Di zaman ketika algoritma bisa lebih berpengaruh dari aturan main, ketika selebritas bisa menjual mimpi sekaligus strategi, ada satu nama yang berdiri di antara kamera dan rumput hijau: Atta Halilintar. Kita mengenalnya dari YouTube, dari parade konten dan bisnis bertubi-tubi, dari gaya hidup yang seperti sinyal tak pernah padam. Tapi ada satu arena yang jarang dibicarakan dengan sungguh-sungguh: lapangan sepak bola.

Lapangan bukan panggung, meski sorot lampu kadang ikut masuk. Di sanalah Atta menemukan dirinya sebagai bukan hanya content creator, tapi kompetitor. Lebih dari hobi, sepak bola, dan kemudian futsal, bagi Atta adalah semacam liturgi modern. Disiplin, strategi, dan napas panjang. Sesuatu yang tak selesai dalam satu konten, tapi dalam banyak musim. Dan seperti Raffi Ahmad, yang memulainya dengan RANS, Atta pun membangun klubnya sendiri: AHHA PS Pati FC.

Itu bukan sekadar nama panjang. Itu tekad. Ia beli klub Liga 2, bukan demi gelar kehormatan sebagai pemilik, tapi demi ikut serta dalam menata ulang ekosistem sepak bola Indonesia dengan mental seorang visioner. Klub itu kemudian sempat berubah nama menjadi FC Bekasi City, menyesuaikan arah dan pasar, tapi Atta tetap berada di balik semua pergerakan. Ia unggah sesi rapat tim ke YouTube, ikut dalam pelatihan fisik, bahkan sesekali ikut bermain dalam laga uji coba. Ia menjadikan sepak bola bukan hanya tontonan, tapi narasi.

Ketika jalan di sepak bola nasional terasa berliku, seperti kita tahu, liku-liku di sepak bola Indonesia kadang lebih rumit dari jalan tol di hari libur, Atta tak mundur. Ia hanya mengubah formasi. Dari lapangan besar, ia pindah ke lapangan kecil. Lalu lahirlah Pendekar United, klub futsal yang ia dirikan dari nol. Di sini, posisinya tak hanya sebagai presiden klub, tapi juga pemain. Ia turun langsung di ajang Pro Futsal League 2022-2023. Sebuah langkah yang nyaris tak masuk akal: dari layar YouTube ke lapangan futsal, dari CEO ke pivot.

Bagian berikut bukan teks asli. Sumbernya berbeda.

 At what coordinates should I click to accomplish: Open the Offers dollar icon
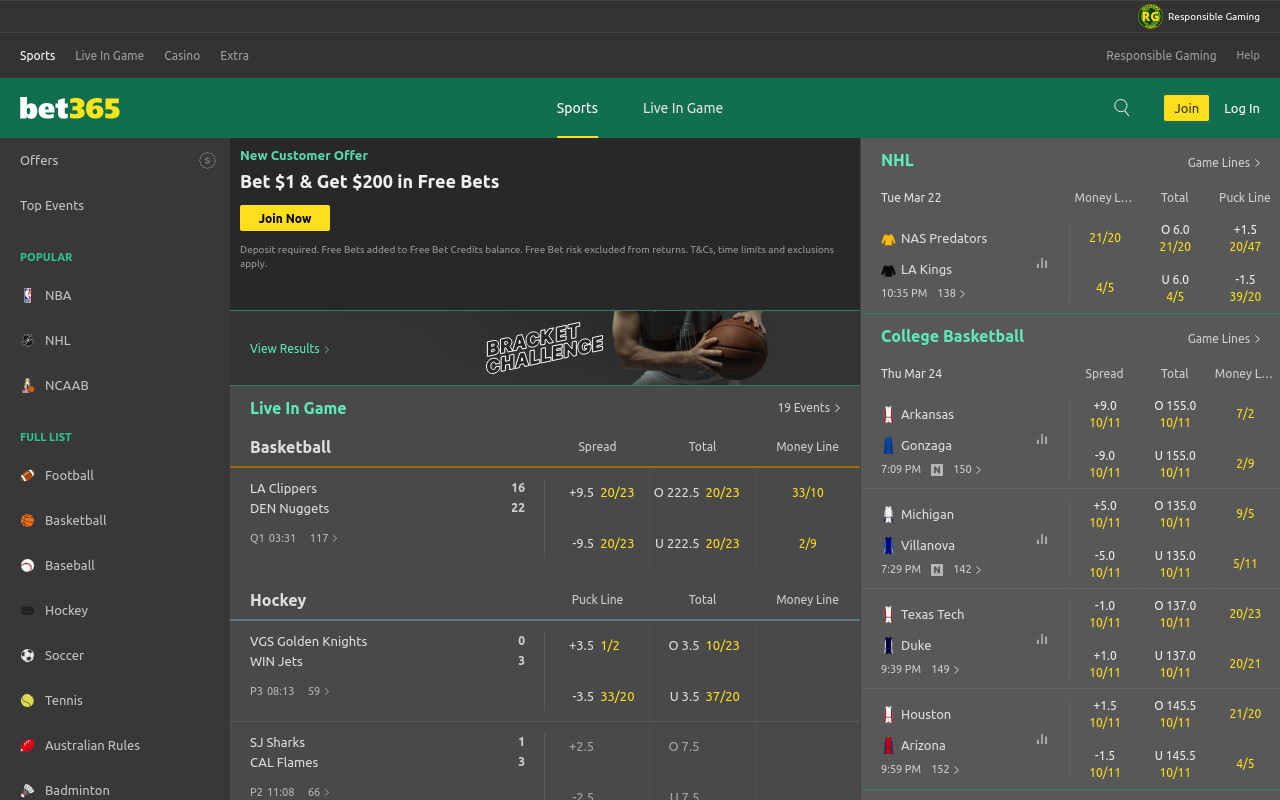pyautogui.click(x=207, y=160)
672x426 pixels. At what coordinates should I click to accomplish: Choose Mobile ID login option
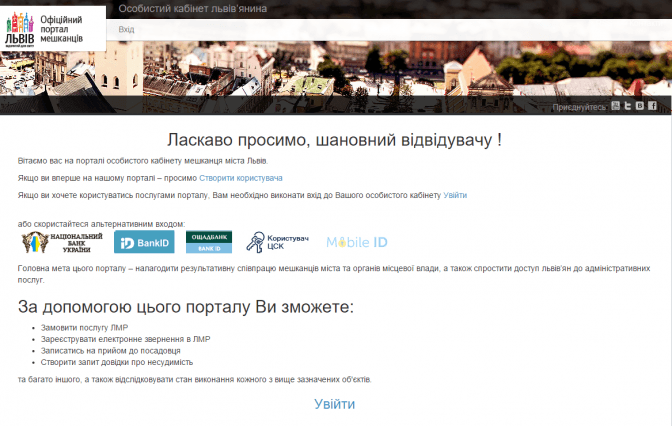pyautogui.click(x=357, y=242)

Di sinilah mungkin letak kejujuran yang paling mentah: kita bisa saja mengira semua ini hanya strategi konten. Tapi siapa yang mau menanggung cedera engkel hanya demi views? Dalam satu pertandingan selebritas yang disiarkan nasional, Atta harus ditandu keluar lapangan. Tapi tak ada keluhan.

Ia bangun lapangan futsal di rumahnya, bukan sebagai hiasan Instagram, tapi sebagai tempat latihan, tempat bermain, tempat bermimpi. Di akun media sosialnya, kita melihat ia bermain futsal lebih sering dari pada nongkrong di kafe. Dan mungkin itu penanda bahwa bagi sebagian orang, olahraga bukan gaya hidup, tapi cara bertahan hidup. Atta juga pendukung Real Madrid, klub yang barangkali mencerminkan dirinya: megah, strategis, kadang kontroversial, tapi tak bisa diabaikan.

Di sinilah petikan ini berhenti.